«Вот и все, – с облегчением подумала Валентина и с любовью посмотрела на балкон, забыв про обиду, – странно, что столько воды, живота нет же почти…»
Живот, как это бывает после подобного излития в аналогичных обстоятельствах на более поздних сроках, тут же стал болеть более яростно, более ритмично. Волокна мышц напряглись, завибрировали, готовясь стать пращой или луком, – чтобы, растянувшись до оглушительной боли, выстрелить новую жизнь. Сколько раз переживала Валентина эту боль! Могла бы уже привыкнуть, но больно было так, как впервые. Так, как каждый раз, когда, рожая, она превращалась в животное, хрипло выла, трясла головой, ползала на четвереньках, билась головой о стены.
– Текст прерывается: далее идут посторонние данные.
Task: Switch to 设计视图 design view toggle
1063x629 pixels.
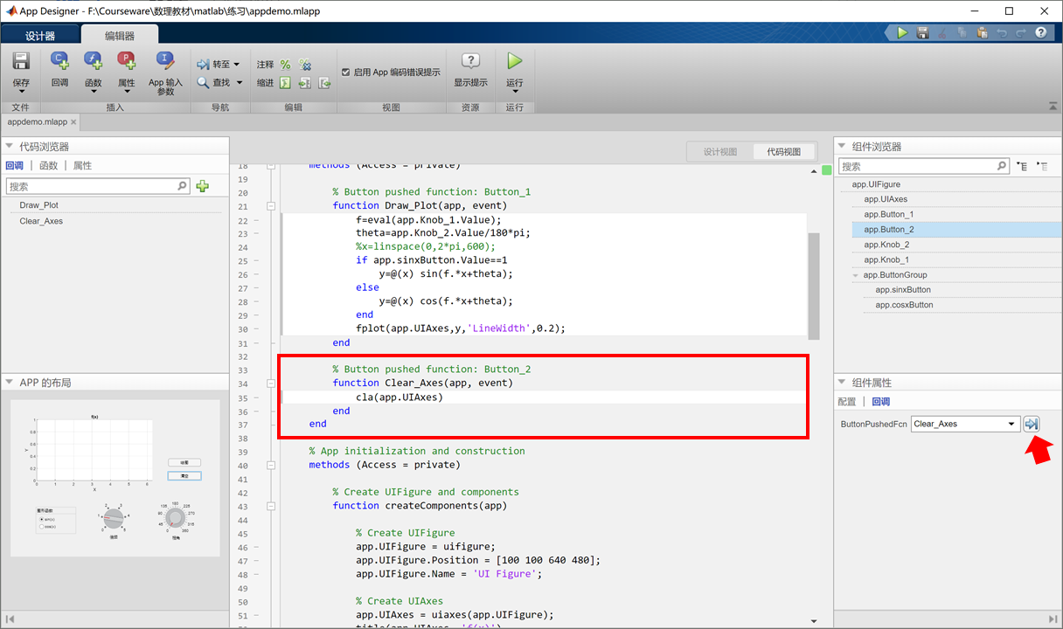Action: 720,151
– Мам, мам, ты че? – спрашивали дети.
В квартире начался топот, защелкали выключатели, захлопали дверцы, зашелестели кульки. Голый пупс с раздавленной, сплющенной коллекторским башмаком головкой продолжал лежать, отброшенный, в углу прихожей.
Отец семейства спал на балконе, вытянув ноги, откинув голову на ящик, в который в этом году никто не посадил цветов, умиротворенно улыбаясь, укрытый одеялом из неба со звездами, одеялом теплого осеннего воздуха с терпким запахом отцветшей бузины.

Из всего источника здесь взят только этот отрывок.